As for the cosmologist concepts underlying systematic meditation, yoga, Chinese traditional medicine, religious or artistic rituals, and other ancient, traditional practices of India, China, and Japan's highly educated culture, Capra keeps the same level of writing quality.

And, of course, the link between quantum-relativistic physics and Eastern mysticism is extremely responsible. Simply put, the book is a must!

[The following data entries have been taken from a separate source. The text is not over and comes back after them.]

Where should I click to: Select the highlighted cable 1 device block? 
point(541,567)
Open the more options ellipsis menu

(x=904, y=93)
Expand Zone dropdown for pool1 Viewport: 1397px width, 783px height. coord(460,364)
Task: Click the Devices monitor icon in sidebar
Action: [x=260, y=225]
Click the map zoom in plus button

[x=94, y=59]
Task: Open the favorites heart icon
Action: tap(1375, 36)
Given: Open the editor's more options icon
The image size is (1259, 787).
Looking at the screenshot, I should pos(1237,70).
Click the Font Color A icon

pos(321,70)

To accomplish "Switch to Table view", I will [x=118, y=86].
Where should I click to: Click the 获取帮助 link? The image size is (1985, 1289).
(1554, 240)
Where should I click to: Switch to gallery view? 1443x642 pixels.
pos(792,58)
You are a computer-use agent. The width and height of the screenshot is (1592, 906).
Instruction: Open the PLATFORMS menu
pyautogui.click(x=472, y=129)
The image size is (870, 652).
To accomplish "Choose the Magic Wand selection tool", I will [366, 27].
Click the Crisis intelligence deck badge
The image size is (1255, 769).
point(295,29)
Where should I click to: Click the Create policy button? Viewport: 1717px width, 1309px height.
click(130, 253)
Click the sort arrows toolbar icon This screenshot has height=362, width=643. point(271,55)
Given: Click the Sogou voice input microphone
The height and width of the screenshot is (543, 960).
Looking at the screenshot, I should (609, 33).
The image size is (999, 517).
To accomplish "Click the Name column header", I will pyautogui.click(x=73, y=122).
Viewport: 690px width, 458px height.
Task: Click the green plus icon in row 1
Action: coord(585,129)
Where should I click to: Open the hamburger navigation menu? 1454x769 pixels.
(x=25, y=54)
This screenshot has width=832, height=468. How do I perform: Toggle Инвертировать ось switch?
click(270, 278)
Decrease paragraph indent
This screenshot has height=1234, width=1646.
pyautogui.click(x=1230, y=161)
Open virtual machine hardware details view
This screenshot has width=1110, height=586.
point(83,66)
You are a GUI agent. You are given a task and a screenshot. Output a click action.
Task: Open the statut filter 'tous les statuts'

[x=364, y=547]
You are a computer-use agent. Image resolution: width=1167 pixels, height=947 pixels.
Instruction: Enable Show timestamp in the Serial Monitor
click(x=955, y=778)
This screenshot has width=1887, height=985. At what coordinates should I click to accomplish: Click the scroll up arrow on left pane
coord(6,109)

If you are painfully familiar with classic Western thought, with its fixed rules based upon "known" facts and repetitious cycle of discoveries that disprove those same facts, treat yourself to this non-jargon based exploration of Eastern thought. 2500 years ago Buddhist, Taoist and Hindu thinkers intuited a unitary concept of the universe that comports very well with today's scientific observations at the sub-atomic level. Through observation and meditation, they did what Einstein could not do, developed a theory of how the universe works for galactic and sub-atomic sized events and objects. In the process, they suggested that everyone and everything in the universe may simultaneously both contain and compose every other aspect of that universe.
  • Use_Death
If you're interested in the relationship between physics and eastern philosophy, this is a worthwhile book. Having read newer material on the subject, I wasn't sure if this title would have much to offer, but it's unique format and broad scope did well to offer a new perspective.
This is my second copy. I Loaned my first copy out, and never got it back. This book makes so much sense. It not only explains sub-atomic physics in an Eastern-philosophical way, but it explains Eastern Religious Philosiphical thought in scientific terms — and makes it vitally interesting. After fruitlessly looking for my first copy, I bought this one, just so I could read it for the third (or more) time.